Stored entries:

--------

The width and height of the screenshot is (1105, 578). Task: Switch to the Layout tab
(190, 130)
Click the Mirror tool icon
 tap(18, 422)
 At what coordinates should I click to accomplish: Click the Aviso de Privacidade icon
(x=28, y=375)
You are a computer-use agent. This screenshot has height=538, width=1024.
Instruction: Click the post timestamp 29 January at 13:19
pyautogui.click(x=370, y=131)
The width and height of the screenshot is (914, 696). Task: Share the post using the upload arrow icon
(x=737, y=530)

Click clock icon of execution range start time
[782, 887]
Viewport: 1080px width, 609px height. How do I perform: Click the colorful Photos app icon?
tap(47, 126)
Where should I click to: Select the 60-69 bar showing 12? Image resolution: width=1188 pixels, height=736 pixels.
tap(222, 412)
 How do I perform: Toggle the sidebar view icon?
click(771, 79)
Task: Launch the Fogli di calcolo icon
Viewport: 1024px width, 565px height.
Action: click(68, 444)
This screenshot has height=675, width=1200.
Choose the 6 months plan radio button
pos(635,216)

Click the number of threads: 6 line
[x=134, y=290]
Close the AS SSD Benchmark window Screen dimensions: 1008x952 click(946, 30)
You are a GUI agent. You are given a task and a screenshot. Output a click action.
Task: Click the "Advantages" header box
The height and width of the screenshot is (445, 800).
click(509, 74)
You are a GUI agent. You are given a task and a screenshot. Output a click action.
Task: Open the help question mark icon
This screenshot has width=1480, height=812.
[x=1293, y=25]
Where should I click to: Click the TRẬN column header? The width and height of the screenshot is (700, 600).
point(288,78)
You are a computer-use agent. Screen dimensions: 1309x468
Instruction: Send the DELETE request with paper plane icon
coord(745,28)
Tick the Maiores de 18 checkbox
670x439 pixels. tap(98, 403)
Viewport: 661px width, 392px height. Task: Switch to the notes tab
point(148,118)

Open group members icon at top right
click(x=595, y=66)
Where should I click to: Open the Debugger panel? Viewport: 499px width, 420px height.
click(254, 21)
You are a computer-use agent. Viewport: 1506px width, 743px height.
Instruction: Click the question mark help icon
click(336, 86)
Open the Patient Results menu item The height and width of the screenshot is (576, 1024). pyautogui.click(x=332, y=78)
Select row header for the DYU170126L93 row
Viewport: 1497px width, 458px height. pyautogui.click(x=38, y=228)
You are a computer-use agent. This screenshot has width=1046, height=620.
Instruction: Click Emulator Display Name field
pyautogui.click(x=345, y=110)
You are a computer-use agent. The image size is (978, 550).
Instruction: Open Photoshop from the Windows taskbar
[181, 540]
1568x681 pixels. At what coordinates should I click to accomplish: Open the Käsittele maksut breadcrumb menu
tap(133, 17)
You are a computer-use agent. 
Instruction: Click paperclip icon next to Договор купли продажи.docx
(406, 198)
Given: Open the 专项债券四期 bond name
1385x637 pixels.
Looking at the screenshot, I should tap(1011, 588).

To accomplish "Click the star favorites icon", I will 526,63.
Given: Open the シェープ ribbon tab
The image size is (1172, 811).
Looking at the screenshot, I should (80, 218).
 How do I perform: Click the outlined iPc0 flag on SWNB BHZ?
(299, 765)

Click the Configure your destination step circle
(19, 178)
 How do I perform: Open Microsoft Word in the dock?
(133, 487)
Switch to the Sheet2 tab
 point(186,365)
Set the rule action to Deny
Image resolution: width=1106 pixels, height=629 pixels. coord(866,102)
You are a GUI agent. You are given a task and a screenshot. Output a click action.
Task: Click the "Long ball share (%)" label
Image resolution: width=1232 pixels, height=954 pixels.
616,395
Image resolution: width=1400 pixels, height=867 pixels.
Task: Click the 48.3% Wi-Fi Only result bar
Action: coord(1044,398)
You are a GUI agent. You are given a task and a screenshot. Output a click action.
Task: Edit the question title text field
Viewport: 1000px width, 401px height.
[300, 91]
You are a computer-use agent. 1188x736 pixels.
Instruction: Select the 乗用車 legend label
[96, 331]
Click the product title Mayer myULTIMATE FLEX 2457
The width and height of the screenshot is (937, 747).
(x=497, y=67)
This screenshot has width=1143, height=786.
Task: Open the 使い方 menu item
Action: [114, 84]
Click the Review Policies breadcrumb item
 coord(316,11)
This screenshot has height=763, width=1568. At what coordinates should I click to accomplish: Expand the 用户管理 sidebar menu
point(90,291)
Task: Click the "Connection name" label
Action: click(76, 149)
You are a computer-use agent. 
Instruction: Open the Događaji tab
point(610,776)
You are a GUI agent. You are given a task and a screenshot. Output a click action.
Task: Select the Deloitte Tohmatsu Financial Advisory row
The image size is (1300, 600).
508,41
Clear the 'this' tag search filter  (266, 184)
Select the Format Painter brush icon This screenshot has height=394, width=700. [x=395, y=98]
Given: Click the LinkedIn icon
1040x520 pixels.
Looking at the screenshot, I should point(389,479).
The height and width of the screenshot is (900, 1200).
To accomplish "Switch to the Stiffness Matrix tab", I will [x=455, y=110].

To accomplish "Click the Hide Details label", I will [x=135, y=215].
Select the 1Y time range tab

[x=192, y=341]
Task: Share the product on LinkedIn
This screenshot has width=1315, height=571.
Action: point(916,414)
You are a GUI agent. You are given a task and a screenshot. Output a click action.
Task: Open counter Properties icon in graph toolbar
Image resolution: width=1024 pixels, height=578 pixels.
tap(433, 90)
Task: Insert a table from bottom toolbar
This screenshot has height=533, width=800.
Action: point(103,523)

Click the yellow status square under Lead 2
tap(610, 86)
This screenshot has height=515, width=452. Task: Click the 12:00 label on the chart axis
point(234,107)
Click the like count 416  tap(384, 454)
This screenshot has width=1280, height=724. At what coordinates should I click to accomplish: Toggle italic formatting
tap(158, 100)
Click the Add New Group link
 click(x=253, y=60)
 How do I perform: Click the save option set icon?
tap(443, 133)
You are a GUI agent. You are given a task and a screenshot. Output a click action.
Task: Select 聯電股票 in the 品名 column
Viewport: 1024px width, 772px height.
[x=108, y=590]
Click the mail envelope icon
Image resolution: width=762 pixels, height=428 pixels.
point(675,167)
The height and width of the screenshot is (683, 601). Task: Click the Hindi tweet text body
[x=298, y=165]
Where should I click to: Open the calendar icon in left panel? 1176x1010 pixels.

--------

**Activity:** Every line with "will" in it should be copied from the entries.

**Response to the exercise:**
To accomplish "Click the star favorites icon", I will 526,63.
To accomplish "Switch to the Stiffness Matrix tab", I will [x=455, y=110].
To accomplish "Click the Hide Details label", I will [x=135, y=215].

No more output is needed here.